EXERCISE: When a line of the entries contains the word "navigation", report that line.

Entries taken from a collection
>>>>>

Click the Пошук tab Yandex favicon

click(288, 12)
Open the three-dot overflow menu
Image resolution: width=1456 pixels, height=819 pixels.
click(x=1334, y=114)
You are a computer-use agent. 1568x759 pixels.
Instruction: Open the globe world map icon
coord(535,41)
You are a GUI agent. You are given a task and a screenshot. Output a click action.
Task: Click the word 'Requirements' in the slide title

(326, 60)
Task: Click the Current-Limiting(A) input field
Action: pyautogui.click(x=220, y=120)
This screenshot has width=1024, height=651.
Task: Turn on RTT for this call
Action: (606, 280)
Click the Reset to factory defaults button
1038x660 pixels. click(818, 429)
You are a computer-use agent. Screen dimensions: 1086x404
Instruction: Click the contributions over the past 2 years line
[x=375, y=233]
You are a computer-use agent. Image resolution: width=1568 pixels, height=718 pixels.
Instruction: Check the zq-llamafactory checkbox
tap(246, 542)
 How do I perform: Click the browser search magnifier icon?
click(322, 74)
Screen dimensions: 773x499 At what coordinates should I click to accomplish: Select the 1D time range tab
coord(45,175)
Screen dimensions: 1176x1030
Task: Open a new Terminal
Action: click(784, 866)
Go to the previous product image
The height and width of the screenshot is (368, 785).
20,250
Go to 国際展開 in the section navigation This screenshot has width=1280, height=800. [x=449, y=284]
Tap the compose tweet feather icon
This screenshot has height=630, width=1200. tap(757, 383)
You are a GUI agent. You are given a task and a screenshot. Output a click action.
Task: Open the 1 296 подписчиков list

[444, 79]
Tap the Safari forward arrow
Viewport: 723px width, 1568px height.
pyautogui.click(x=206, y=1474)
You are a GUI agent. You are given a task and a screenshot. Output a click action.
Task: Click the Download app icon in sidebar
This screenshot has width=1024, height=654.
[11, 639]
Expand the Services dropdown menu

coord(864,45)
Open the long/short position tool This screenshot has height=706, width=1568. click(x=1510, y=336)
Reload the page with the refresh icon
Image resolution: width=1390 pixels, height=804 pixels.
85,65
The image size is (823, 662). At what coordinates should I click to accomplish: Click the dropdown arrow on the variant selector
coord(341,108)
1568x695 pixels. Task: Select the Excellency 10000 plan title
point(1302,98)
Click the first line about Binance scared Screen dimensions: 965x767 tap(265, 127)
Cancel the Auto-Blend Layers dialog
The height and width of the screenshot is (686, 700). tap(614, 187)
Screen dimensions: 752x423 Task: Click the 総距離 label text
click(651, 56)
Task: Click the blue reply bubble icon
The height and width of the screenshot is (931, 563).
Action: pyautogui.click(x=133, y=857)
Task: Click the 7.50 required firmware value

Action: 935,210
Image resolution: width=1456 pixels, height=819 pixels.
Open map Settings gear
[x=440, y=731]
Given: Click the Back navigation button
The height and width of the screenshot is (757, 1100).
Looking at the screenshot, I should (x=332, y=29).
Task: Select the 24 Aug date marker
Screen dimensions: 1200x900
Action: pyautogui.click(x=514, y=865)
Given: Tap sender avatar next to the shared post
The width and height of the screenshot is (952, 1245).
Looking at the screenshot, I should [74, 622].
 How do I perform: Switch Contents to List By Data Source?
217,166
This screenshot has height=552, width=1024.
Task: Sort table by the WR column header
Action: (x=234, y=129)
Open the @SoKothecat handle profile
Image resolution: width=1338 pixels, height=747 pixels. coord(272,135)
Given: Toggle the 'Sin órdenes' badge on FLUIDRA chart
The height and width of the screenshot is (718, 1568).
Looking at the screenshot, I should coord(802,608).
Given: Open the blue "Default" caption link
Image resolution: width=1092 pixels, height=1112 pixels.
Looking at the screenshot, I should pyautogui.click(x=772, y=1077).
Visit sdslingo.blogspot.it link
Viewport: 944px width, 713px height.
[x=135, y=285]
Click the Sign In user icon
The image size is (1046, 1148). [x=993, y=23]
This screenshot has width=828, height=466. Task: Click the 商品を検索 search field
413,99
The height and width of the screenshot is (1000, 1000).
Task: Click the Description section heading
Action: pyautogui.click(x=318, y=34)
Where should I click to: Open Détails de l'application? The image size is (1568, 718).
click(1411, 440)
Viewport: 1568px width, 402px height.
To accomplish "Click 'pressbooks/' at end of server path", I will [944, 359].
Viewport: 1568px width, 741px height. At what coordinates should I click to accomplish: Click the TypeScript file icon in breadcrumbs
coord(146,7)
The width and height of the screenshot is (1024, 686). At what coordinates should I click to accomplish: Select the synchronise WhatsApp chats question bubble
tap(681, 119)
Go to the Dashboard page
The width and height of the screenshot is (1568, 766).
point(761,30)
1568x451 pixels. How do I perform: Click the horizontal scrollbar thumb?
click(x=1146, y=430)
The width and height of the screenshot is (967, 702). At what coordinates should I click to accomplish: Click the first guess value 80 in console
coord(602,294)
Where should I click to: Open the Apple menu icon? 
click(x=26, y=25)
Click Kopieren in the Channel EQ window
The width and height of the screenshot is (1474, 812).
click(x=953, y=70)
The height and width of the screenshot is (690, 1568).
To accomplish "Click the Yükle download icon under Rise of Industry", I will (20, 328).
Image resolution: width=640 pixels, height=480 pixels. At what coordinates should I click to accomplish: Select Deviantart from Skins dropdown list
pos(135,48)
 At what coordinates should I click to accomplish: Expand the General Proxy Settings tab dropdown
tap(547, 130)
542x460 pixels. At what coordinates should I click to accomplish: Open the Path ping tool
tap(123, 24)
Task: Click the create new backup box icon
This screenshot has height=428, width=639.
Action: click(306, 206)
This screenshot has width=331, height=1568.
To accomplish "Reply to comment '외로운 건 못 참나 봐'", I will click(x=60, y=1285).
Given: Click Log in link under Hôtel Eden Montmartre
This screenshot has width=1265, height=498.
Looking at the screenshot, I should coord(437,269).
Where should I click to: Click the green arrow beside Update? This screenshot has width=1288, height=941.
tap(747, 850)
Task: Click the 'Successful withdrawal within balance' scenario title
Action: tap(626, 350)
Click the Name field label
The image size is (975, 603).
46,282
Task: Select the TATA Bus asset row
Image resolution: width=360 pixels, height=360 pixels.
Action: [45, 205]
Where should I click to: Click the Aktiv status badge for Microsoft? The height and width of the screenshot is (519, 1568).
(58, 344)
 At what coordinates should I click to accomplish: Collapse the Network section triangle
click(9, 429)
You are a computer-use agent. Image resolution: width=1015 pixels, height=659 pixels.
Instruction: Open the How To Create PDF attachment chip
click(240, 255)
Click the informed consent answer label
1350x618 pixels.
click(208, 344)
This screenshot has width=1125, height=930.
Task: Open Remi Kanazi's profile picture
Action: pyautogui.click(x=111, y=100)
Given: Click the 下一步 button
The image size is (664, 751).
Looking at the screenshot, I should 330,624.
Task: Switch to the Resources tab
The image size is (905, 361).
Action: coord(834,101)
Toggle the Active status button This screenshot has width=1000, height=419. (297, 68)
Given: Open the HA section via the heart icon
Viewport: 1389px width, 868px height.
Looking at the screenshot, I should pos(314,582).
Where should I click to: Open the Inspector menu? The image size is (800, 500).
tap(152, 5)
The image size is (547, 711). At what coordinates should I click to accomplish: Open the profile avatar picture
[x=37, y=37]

<<<<<

RESPONSE TO THIS EXERCISE:
Go to 国際展開 in the section navigation This screenshot has width=1280, height=800. [x=449, y=284]
Given: Click the Back navigation button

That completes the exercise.